Seeing No Evil: Is It Time To Regulate the ISP Industry?
But so far, those types of government regulations and industrywide policies governing ISP security do not yet exist. In part, that’s because ISPs came of age in the Wild West ethos of the Internet, and providers generally have been unwilling to spend the extra money and resources to secure the middle of the information pipe for all of their users. In addition, many ISPs think that if they become security cops or anything more than traffic carriers, they will be legally liable in the event of security breaches. They are also concerned about censorship issues and blocking legitimate e-mails that look like spam.
How valid are these concerns? Should ISP security be regulated much like utilities (and to a lesser extent, the airlines) are now? Are industrywide polices governing security even feasible? These were among the questions that jurors considered as they deliberated over a verdict at the Gartner mock trial. CIOs struggling to secure their own networks must stand among those who consider these questions and look for answers. After all, what’s at stake is the viability of the Internet as a medium for commerce, communication and business connectivity into the 21st century and beyond.
"Security is something that everybody is accountable for—everybody including the ISPs," says Michael Vatis, an attorney at Steptoe & Johnson, a law firm in New York. "There has to be a better way to approach this than how we’re doing it today."
The Wild Wild West
Much of the ISP industry’s unregulated growth can be traced to the Telecommunications Act of 1996, the first major overhaul of telecommunications law in 62 years.
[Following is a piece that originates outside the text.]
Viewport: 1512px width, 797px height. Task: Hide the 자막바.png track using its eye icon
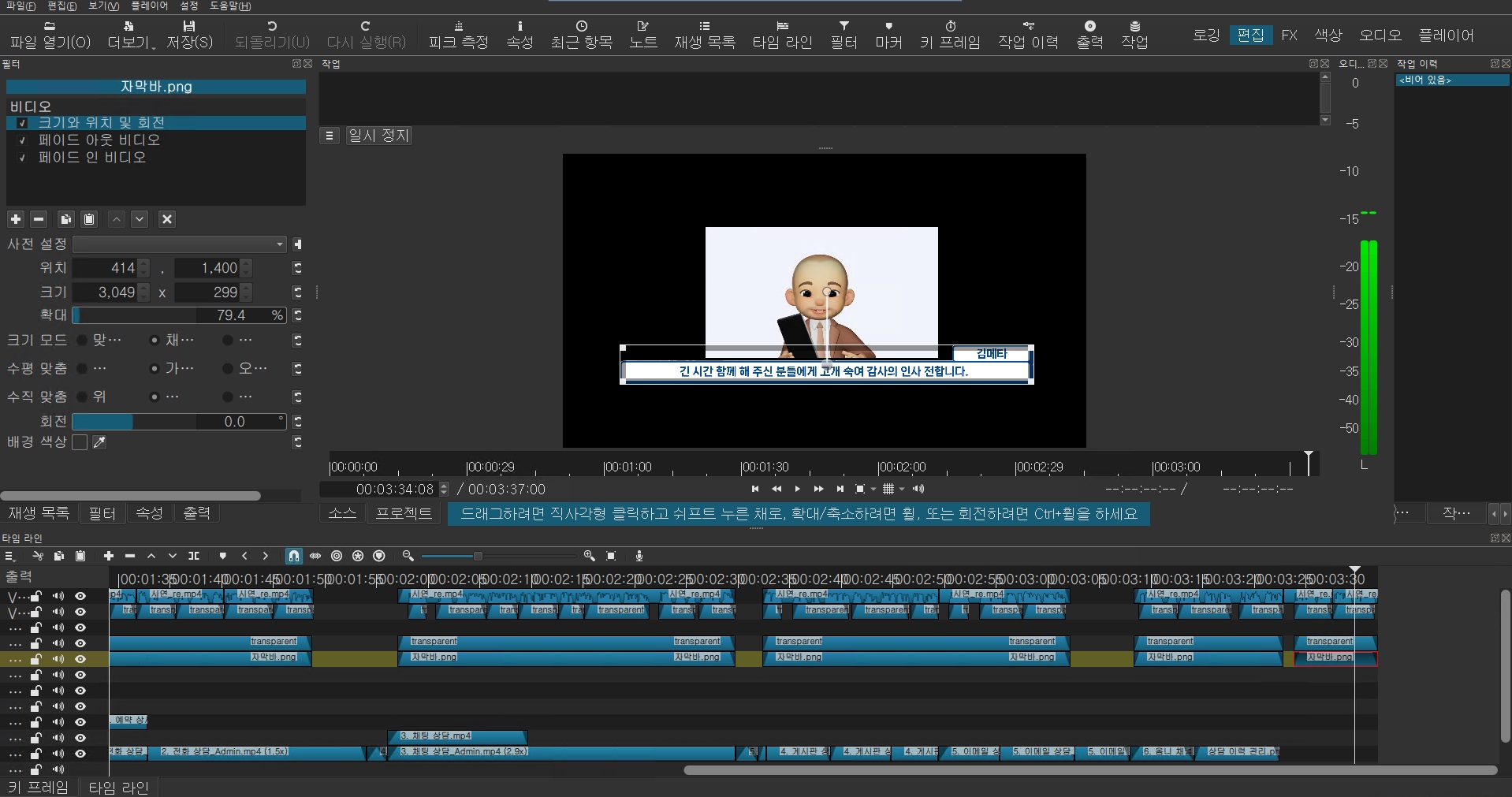[80, 659]
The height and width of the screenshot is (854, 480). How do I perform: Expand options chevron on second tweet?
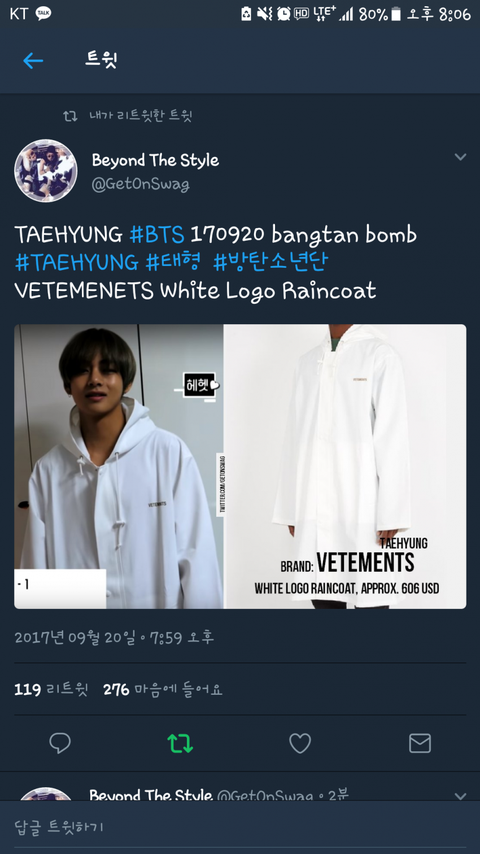pos(460,796)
The goal of the law was to create a free-market economy in which any single communications company could compete in any marketplace. According to Jonathan Zittrain, cofounder of Harvard Law School’s Berkman Center for Internet and Society, the law and subsequent other FCC rulings opened the way for outfits promising to provide Internet service. All one needed to become an ISP was some cash, a few servers, the bandwidth to host real estate and a marketing plan to bring in customers. David McClure, president and CEO of the U.S. Internet Industry Association, estimates the number of ISPs today to be more than 400.
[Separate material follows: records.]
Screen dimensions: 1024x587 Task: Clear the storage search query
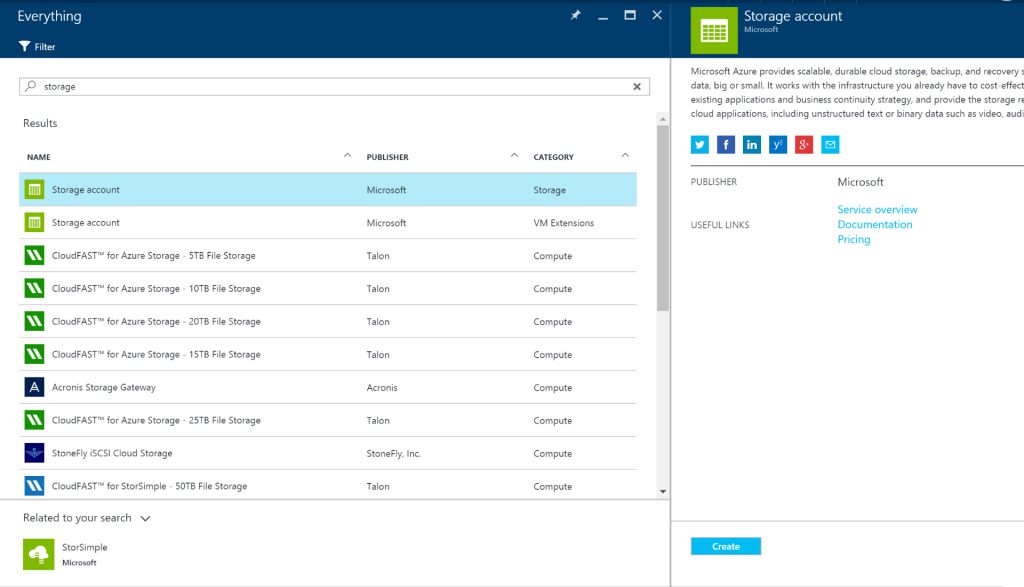[637, 86]
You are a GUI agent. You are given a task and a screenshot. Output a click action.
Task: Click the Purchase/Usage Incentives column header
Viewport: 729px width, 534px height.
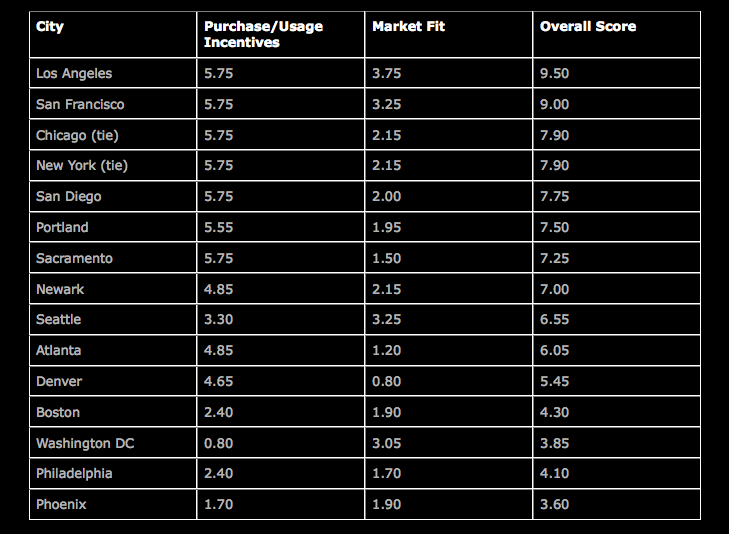263,34
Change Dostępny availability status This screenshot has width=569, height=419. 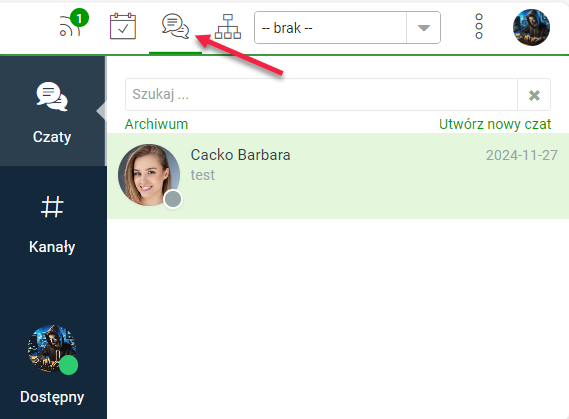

As ISPs grew helter-skelter, there was very little effort to standardize security on any level. The only real attempt came in 2003, when Congress passed the Controlling the Assault of Non-Solicited Pornography and Marketing (Can-Spam) Act, which established requirements for sending commercial e-mail, spelled out penalties for spammers and companies whose products are advertised in spam, and gave consumers the right to ask spammers to cease and desist.